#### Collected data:
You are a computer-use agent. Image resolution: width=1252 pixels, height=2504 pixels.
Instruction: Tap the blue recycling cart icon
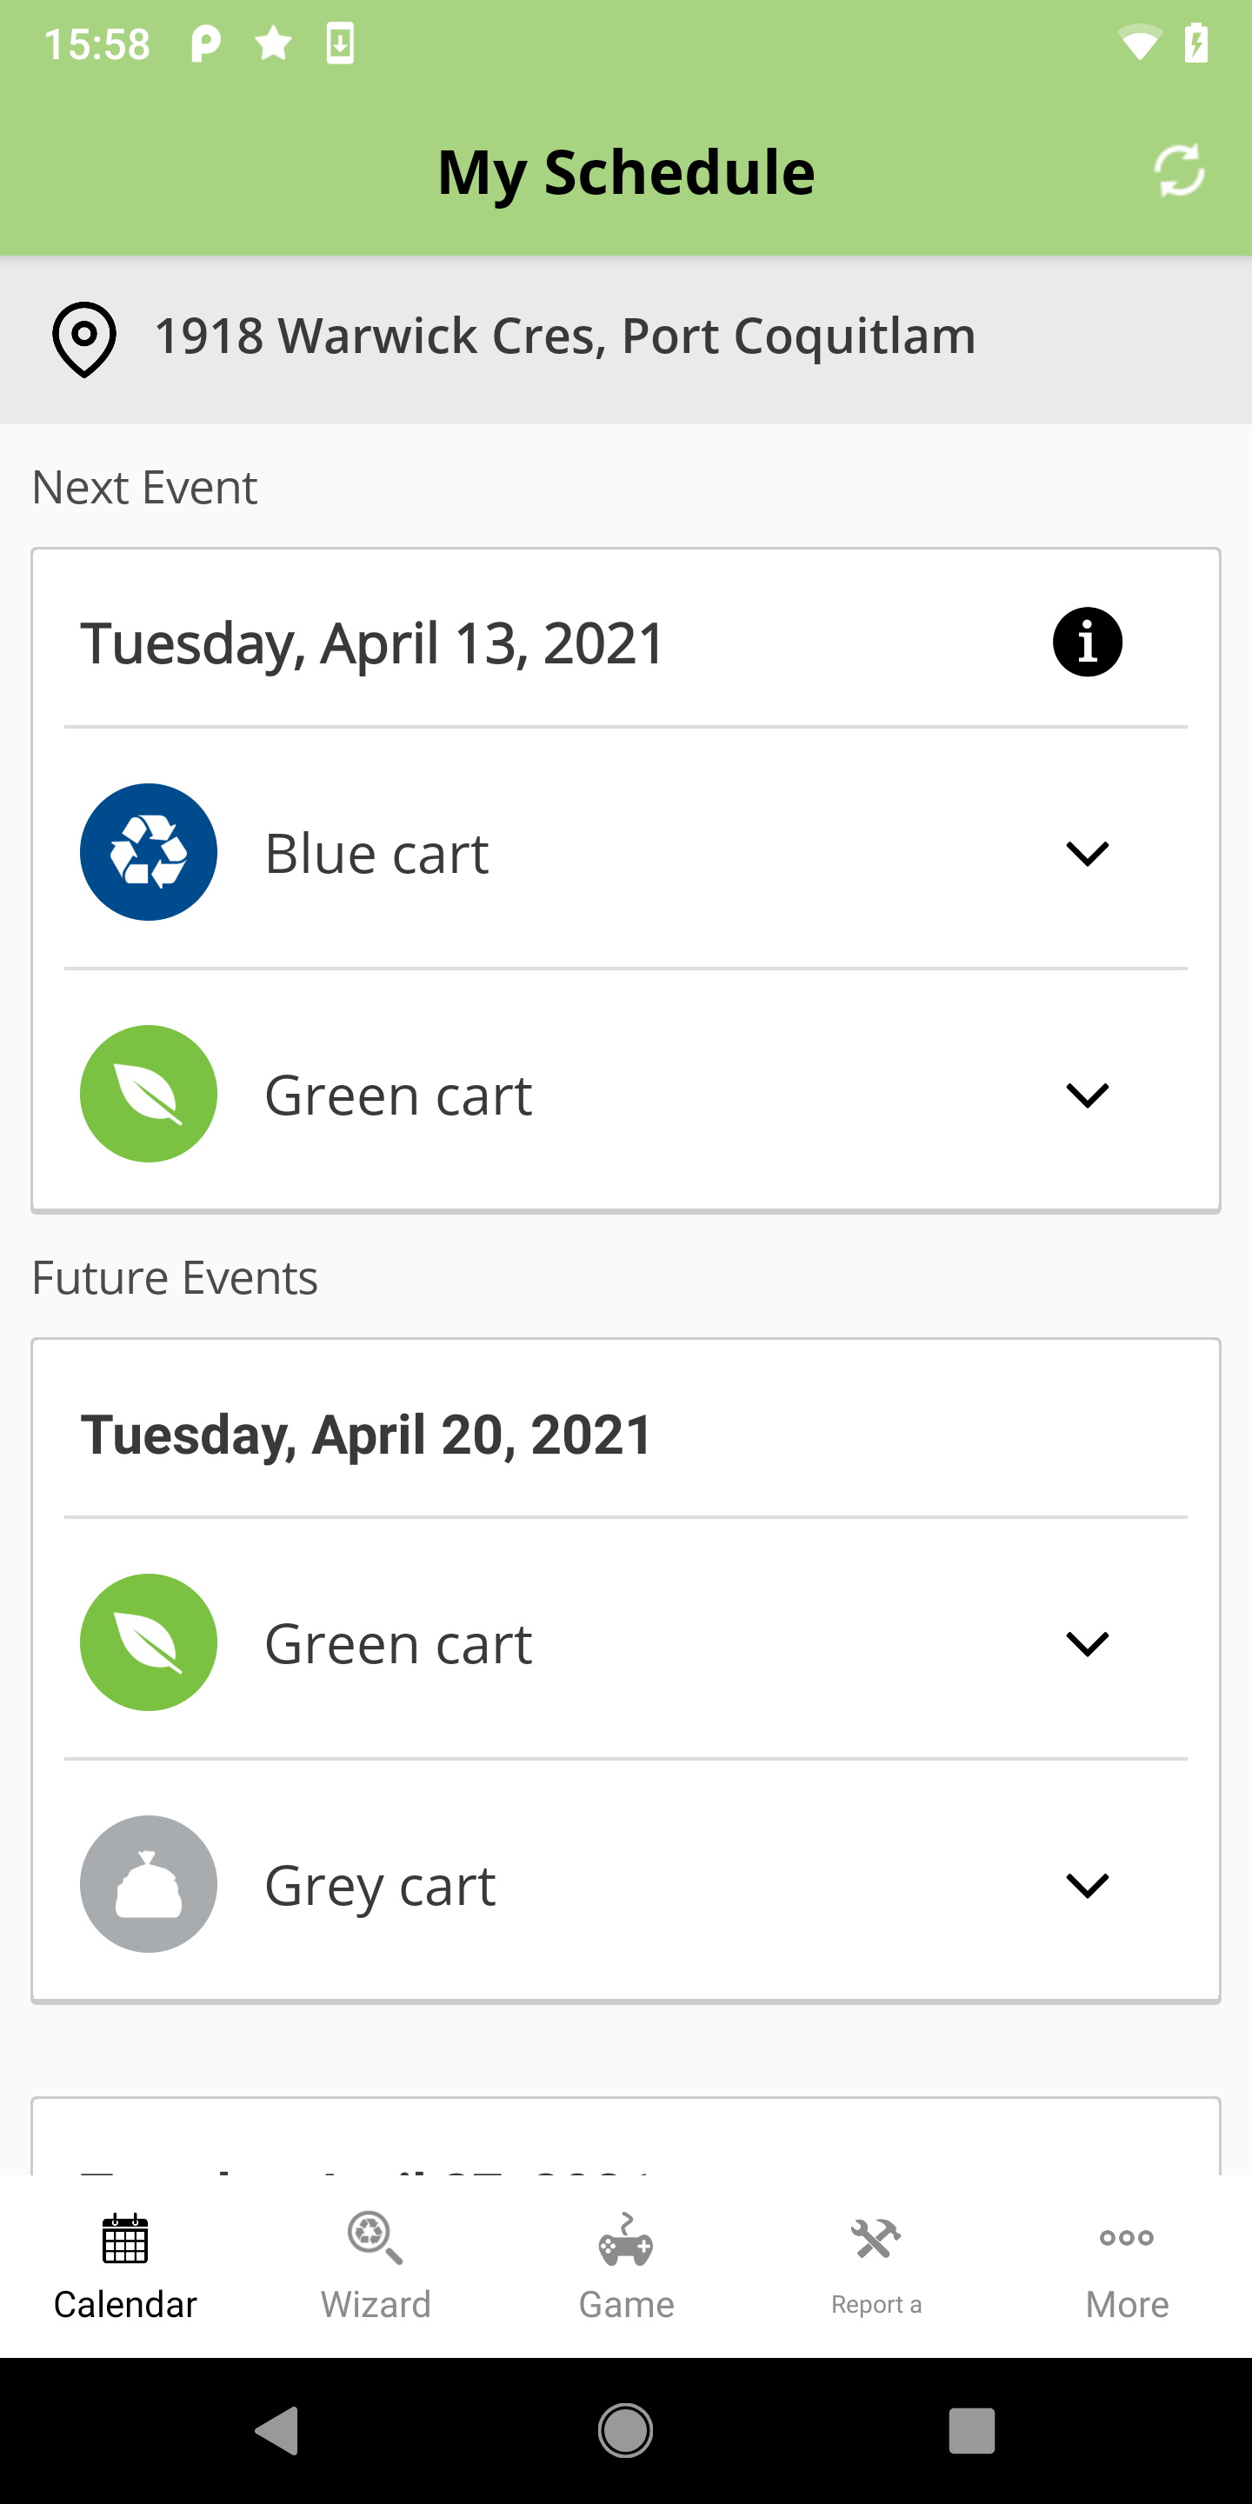(x=149, y=852)
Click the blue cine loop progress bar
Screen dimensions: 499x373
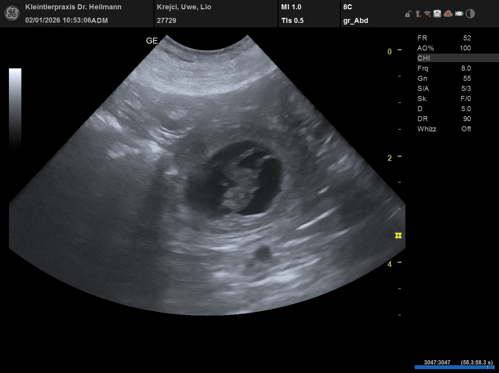[x=454, y=367]

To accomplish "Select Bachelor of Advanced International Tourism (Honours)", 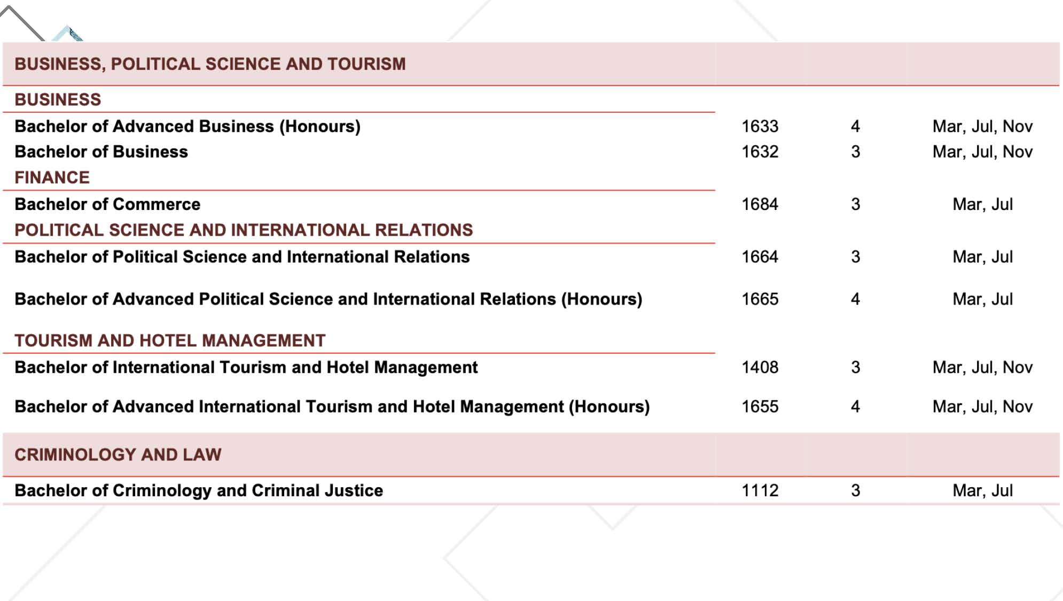I will point(332,407).
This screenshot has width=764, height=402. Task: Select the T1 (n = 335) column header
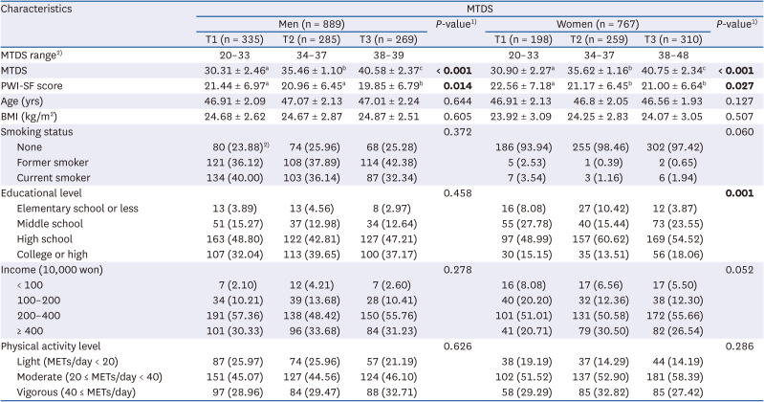(229, 39)
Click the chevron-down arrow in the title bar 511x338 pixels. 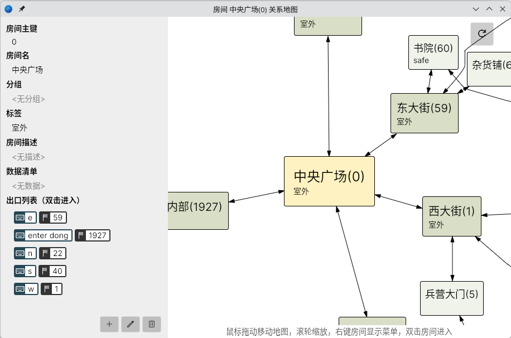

#### Task details:
Once the line holding "This screenshot has" is found, set down that line and every line after it, exactly, through the last line of the records above, omitting pictures.

#### Answer space:
This screenshot has width=764, height=402. Task: Select the T1 (n = 335) column header
(229, 39)
Click the chevron-down arrow in the title bar 511x338 pixels. 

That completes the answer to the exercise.